- Born: Palagani Naga Vaishnavi 21 January 2000 Andhra Pradesh, India
- Died: 2 February 2010 (aged 10) Andhra Pradesh, India
- Known for: Being kidnapped and murdered by her kidnappers
- Parents: Palagani Prabhakara Rao (father); Narmada Vaishnavi (mother);

= Murder of Naga Vaishnavi =

Indian murder victim (2000–2010)

Palagani Naga Vaishnavi (21 January 2000 – 2 February 2010) was the daughter of Palagani Prabhakara Rao, a noted businessman from Andhra Pradesh, India, and his second wife Narmada. In 2018, three relatives of Prabhakara Rao's first wife were convicted of the girl's kidnapping and murder, and sentenced to life in prison.

==Disappearance and aftermath==
Vaishnavi was kidnapped on 30 January 2010, and murdered by her kidnappers on 2 February. The crime was a tremendous shock for her father, resulting in his cardiac arrest and death. She had previously been kidnapped in 2005. Her murder caused widespread outrage throughout Andhra Pradesh.

Her older brother, Sai Tejesh, escaped from the truck when Vaishnavi was kidnapped. Her father had sought justice for his daughter's murder, and soon died due to a heart attack.

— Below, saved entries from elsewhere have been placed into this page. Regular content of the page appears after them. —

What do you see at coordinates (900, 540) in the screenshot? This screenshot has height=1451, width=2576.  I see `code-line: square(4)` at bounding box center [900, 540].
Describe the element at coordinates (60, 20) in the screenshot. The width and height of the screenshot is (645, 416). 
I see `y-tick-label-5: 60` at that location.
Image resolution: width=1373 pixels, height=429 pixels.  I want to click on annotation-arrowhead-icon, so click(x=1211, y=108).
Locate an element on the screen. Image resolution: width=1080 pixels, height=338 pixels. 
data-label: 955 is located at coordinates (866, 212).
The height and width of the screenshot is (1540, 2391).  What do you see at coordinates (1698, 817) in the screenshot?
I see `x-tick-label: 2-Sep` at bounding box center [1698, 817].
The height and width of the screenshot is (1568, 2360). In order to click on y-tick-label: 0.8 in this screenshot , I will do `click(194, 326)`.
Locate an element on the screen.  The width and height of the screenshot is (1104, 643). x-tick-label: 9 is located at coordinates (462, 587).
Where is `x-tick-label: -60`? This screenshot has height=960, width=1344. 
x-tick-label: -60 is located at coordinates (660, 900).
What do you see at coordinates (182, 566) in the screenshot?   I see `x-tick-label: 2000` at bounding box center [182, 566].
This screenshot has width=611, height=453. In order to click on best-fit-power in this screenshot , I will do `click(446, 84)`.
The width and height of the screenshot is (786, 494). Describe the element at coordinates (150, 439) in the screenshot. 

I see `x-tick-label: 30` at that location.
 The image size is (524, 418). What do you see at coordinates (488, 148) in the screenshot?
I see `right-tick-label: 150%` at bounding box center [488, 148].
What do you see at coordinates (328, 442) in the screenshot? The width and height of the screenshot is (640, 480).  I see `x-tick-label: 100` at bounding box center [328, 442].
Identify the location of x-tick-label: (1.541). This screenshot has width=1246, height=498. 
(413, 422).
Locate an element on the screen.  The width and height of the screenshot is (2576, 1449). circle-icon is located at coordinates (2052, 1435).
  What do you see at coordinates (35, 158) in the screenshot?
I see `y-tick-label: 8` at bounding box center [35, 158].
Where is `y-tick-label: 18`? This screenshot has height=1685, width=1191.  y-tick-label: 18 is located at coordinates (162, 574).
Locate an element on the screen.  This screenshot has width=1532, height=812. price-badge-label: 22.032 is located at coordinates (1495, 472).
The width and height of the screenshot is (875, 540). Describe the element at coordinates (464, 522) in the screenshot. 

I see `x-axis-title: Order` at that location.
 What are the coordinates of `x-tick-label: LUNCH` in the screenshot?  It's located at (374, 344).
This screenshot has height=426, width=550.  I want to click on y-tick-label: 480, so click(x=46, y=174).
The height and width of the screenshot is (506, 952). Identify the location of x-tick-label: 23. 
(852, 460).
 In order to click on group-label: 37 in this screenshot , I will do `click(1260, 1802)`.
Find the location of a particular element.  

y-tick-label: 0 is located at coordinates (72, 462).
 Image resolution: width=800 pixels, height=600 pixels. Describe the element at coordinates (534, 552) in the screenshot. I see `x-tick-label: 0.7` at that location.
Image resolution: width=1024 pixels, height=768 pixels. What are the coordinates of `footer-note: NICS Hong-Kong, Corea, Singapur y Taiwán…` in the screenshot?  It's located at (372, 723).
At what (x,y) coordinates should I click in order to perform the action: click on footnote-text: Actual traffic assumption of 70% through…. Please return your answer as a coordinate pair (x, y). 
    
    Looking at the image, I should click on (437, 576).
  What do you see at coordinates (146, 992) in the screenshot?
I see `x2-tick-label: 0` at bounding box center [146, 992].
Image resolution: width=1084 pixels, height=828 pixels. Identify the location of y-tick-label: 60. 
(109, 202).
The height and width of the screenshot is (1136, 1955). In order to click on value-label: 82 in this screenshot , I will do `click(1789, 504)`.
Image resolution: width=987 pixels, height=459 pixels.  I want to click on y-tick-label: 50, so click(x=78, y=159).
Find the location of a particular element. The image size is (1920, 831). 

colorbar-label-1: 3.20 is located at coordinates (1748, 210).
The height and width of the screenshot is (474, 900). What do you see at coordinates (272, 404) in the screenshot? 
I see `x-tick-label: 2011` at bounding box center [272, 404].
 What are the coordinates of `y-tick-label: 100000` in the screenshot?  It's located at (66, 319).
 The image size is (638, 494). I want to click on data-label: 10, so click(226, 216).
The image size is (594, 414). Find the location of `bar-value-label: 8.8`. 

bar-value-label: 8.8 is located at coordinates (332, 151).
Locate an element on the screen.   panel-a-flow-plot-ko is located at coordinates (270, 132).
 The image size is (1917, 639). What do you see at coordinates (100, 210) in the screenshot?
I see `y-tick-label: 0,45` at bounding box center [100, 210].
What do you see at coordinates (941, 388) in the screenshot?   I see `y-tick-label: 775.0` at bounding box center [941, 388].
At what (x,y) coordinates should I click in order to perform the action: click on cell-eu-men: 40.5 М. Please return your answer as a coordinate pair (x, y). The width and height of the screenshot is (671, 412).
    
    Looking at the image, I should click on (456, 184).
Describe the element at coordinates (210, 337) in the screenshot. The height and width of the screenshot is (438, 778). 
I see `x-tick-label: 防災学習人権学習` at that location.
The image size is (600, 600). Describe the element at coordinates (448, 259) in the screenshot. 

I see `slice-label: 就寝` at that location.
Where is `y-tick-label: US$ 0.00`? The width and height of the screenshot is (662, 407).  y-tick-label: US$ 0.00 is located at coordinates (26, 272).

A Vijayawada Women's Sessions Court in June 2018 sentenced the three accused perpetrators to life imprisonment.

Both of Vaishnavi's parents died before the accused were sentenced.

==Kidnapping, arrests and convictions==
Morla Srinivas Rao, Jagadeesh, and Venkata Rao, three relatives of Prabhakar's first wife, planned to force Prabhakar to relinquish a significant portion of his property, writing it in the name of his first wife, as Prabhakar's first marriage was childless.

The three accused intercepted Vaishnavi's car on January 30, 2010. They fatally stabbed the driver, kidnapped Vaishnavi, and later suffocated her to death. They later disposed of her body in an industrial furnace owned by Srinivasa Rao.

The trial, eight years after Vaishnavi's death, relied on circumstantial evidence, including eyewitness accounts, call records, and a crucial piece of evidence—Vaishnavi's earrings found in the furnace. The accused have the option to appeal their life imprisonment verdict in the Hyderabad High Court.